Volendo esaminare Journey da un punto di vista puramente tecnico, non ci si può non stupire ulteriormente per la qualità raggiunta dal team di sviluppo: la fisica del mondo di gioco, gli effetti particellari estremamente curati, una palette di colori capace di assumere molteplici variazioni cromatiche capaci di raggiungere il perfetto connubio tra cura artistica ed esaltazione del concept di gioco.
Come se ciò non bastasse, ad aggiungere ulteriore qualità all’insieme ci pensa una colonna sonora semplicemente epica ed emozionante, capace di adattarsi perfettamente alle situazioni di gioco sottolineando con enfasi ogni passaggio cruciale dell’avventura, contribuendo ulteriormente all’immersività del titolo.

In Conclusione

Tirando le somme, Journey è con tutta probabilità il prodotto videoludico che più di qualsiasi altro riesce a creare un perfetto connubio tra arte e videogioco, riuscendo nell’unire ad una giocabilità semplice e divertente l’impatto di una veste grafica sontuosa e di un comparto sonoro celestiale.

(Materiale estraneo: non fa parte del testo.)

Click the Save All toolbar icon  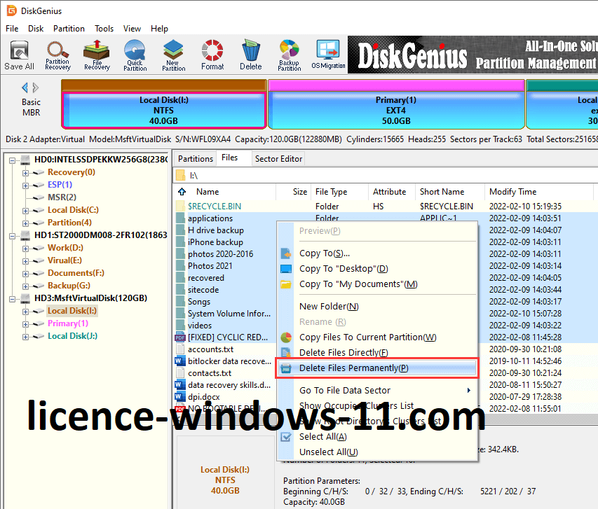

Il voto massimo è però irraggiungibile anche e soprattutto per una perla tanto atipica che sicuramente risulterà indigesta a molti videogiocatori moderni, principalmente a causa della breve durata dell’avventura (comunque piacevolmente rigiocabile) e dell’assenza di impegno richiesto per portarla a termine, oltre che per l’indiscutibile atipicità del ritmo di gioco.
Il nostro consiglio è quello di dare a Journey una possibilità, soprassedendo sulla forse eccessiva semplicità del suo gameplay e lasciandosi catturare dalle sue atmosfere sognanti e dalle sue inopinabili qualità artistiche e filosofiche.